One of the classic misunderstandings that keep healthcare manufacturing and service clients from connecting better with their audiences is the reductivist practice of assuming that all doctors are relatively alike. Strange as it seems, clients spend a significant effort in researching “It Beliefs”—what doctors think about their product/service (It)—when they’ll use It, for whom will they recommend It, how often they’ll use It, and what they’ll substitute It for. They are narrowly focusing on what they are selling instead of concentrating on what their customers—doctors—are buying. Clients should focus significantly more attention on “Me Beliefs”—how doctor see themselves when they use/recommend a brand—and “Them Beliefs”—how doctors feel others see them when they use/recommend a brand.

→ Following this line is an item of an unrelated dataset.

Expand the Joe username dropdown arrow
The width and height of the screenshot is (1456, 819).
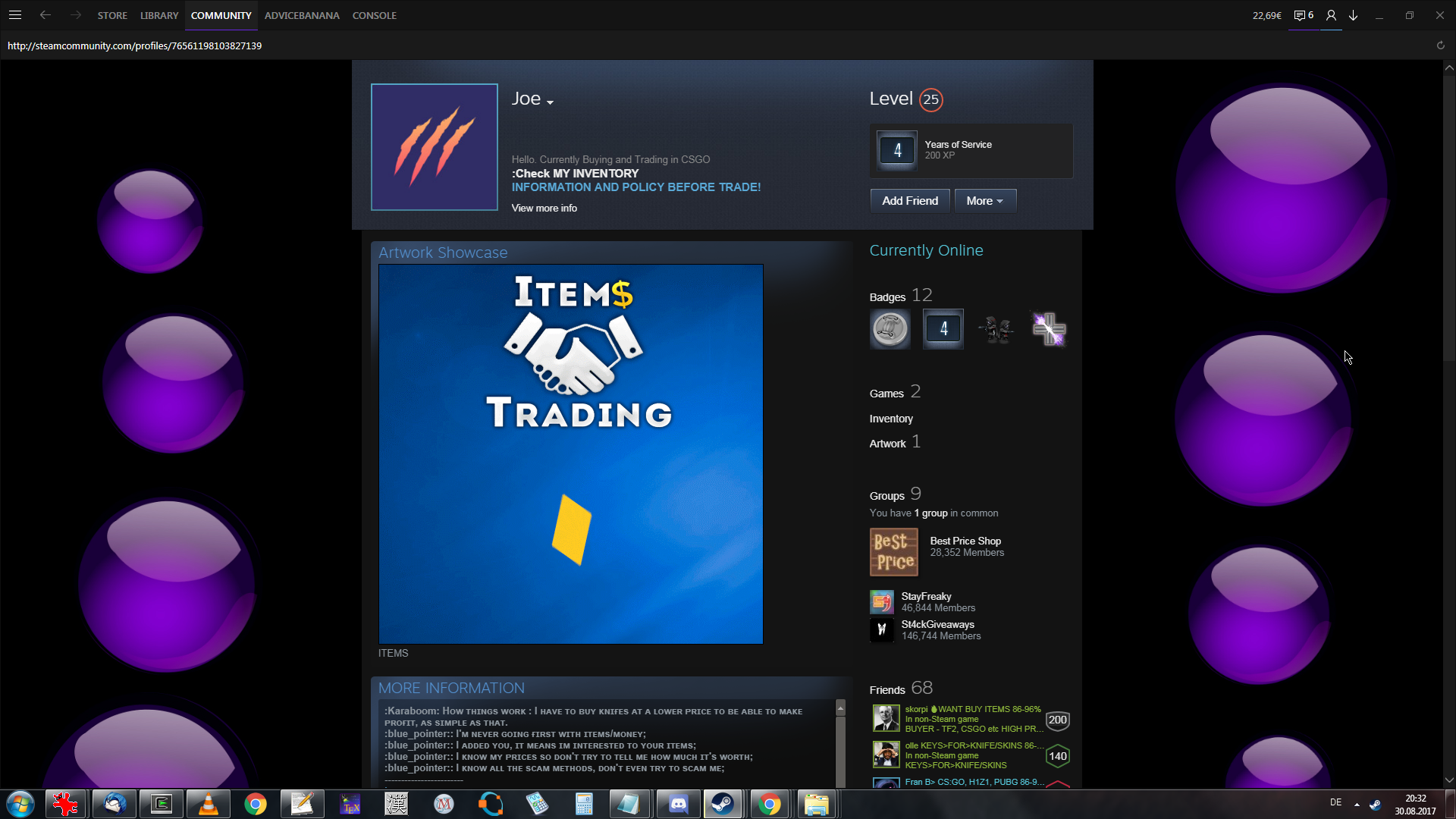[x=551, y=102]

It’s essential to realize that doctors are doctors only while they are on the job. That is, they have private lives beyond the job—personalities, preferences, hobbies and so on that are almost universally ignored. Like everyone else, doctors relate to healthcare brands less because of the features of the brand, and more because of how the values of the brand create a flattering reflection of their private lives. If you ask an IT specialist to name a brand they esteem—Apple, for example—they’ll say it is because Apple provides the hardware, operating systems and apps that address their businesses needs. However, ask the same IT person when he/she is off duty and they’ll say it’s because Apple is cool, innovative, intuitive, popular and so on. What they are really saying is that they fancy themselves as cool, innovative and popular. This relationship to brands is no less valid for doctors who slip into their real clothes once the day is done.

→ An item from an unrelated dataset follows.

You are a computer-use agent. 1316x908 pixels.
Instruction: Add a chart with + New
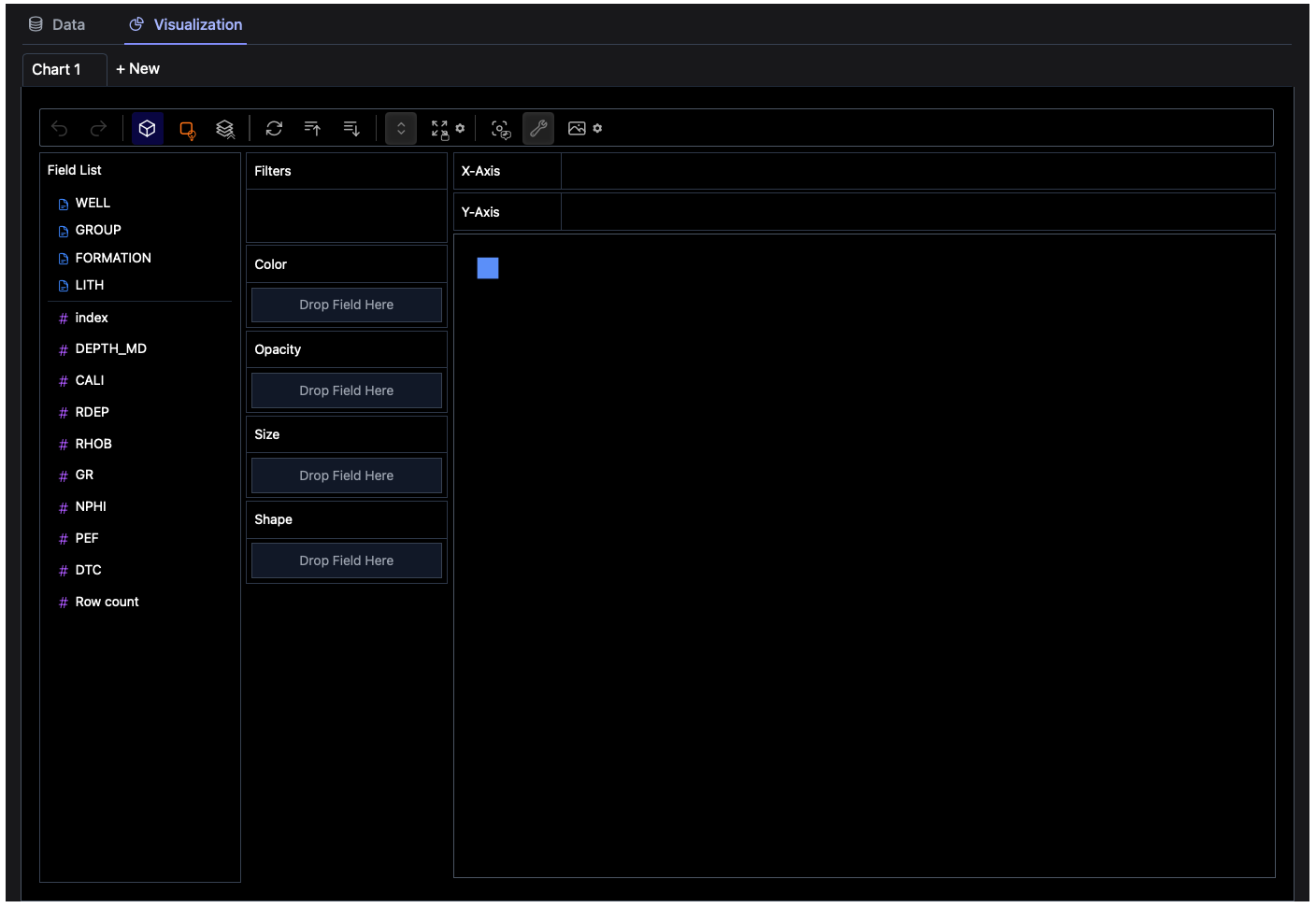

While it is true that people who become doctors all go to college and medical school, the differences in who they turn out to be is where the true insights lay. I’ll skip over the vast landscape of differentiation that concerns age, gender and geography, and go straight to my central point: medical students don’t become doctors; they become specialists in different fields of medicine that reflect their own unique disposition, and in turn, their own relationship to the healthcare brands they employ to define their personal and professional reputations.
While working with a top hospital device company several years ago on surgical supplies, I was brought in to help them solve a mystery: why does their brand of liquid sutures (think professional Krazy Glue) have 98% awareness, 96% esteem and only a 2% share of the closure market? They had tried everything: changed advertising agencies, re-organized the selling materials, interviewed surgeons about their preferences, interviewed surgical nurses about their influence in the OR—everything except discovering the surgeons’ Me and Them Beliefs. By putting surgeons through a series of behavioral exercises designed to help them paint self portraits—and NOT asking them about the client’s product brand—they revealed the Me and Them Beliefs that made liquid sutures anathema to them. Here’s a couple:
Q: Do you refer to yourself as a doctor or a surgeon? A: A surgeon. Q: Why? A: Because a surgeon is a doctor who actually fixes something. Q: if you were a mode of transportation, what would you be? A: A steam locomotive. Q: Why? A: Because it’s part of a long, noble tradition, it can keep on going strong from coast to coast, and very little can derail it when it gets a full head of steam.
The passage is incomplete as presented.